In some embodiments, as shown in FIG. 3, the address mapper is located outside the graphic random access memory GRAM.

In this way, a size of the graphic random access memory GRAM can be optimized.

In some other embodiments, the address mapper is integrated inside the graphic random access memory GRAM.

In this way, a connection manner between the graphic random access memory GRAM and the address mapper may be simplified.

In some embodiments, the array width of the memory array BL is 96 bits.

In some other embodiments, the array width of the memory array BL is 192 bits.

In some embodiments, as shown in FIG. 6, the display driver integrated circuit DDIC includes a plurality of graphic random access memories GRAMs.

For example, capacities of the plurality of graphic random access memories GRAMs are equal.

Alternatively, for example, capacities of at least two graphic random access memories GRAMs of the plurality of graphic random access memories GRAMs are unequal.

For example, capacities of the plurality of graphic random access memories GRAMs are all unequal.

Alternatively, for example, in the plurality of graphic random access memories GRAMs, capacities of some graphic random access memories GRAMs are equal, and capacities of some graphic random access memories GRAMs are unequal.

In this embodiment of this application, an array width and a capacity of the graphic random access memory GRAM may be randomly customized.

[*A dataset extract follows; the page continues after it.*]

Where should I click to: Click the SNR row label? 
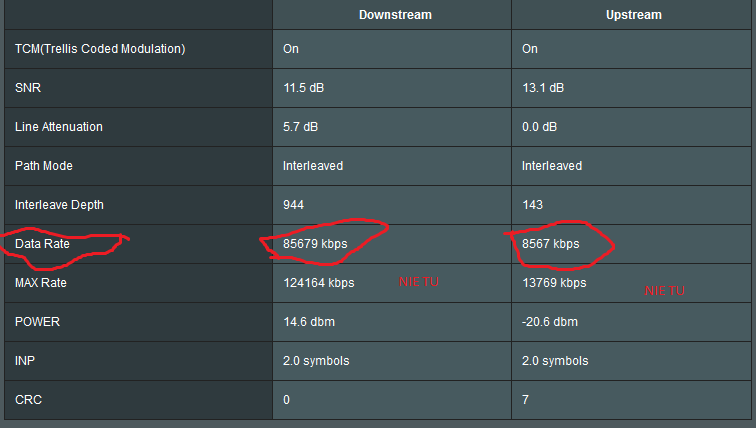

Therefore, when the display driver integrated circuit DDIC includes the plurality of graphic random access memories GRAMs, the capacities of the plurality of graphic random access memories GRAMs may be randomly customized.

In some embodiments, none of array widths of the plurality of graphic random access memories GRAMs are equal to 2ⁿ bits.

In some other embodiments, in the plurality of graphic random access memories GRAMs, array widths of some graphic random access memories GRAMs are not equal to 2ⁿ bits, and array widths of some graphic random access memories GRAMs are equal to 2ⁿ bits.

For example, the array widths of the plurality of graphic random access memories GRAMs are equal, and none of the array widths of the plurality of graphic random access memories GRAMs are equal to 2ⁿ bits.

Alternatively, for example, array widths of at least two graphic random access memories GRAMs of the plurality of graphic random access memories GRAMs are unequal.

For example, array widths of at least two graphic random access memories GRAMs of the plurality of graphic random access memories GRAMs are unequal, and neither of the array widths of the at least two graphic random access memories GRAMs are equal to 2ⁿ bits.

Alternatively, for example, array widths of at least two graphic random access memories GRAMs of the plurality of graphic random access memories GRAMs are unequal, and in the at least two graphic random access memories GRAMs, array widths of some graphic random access memories GRAMs are not equal to 2ⁿ bits, and array widths of some graphic random access memories GRAMs are equal to 2ⁿ bits.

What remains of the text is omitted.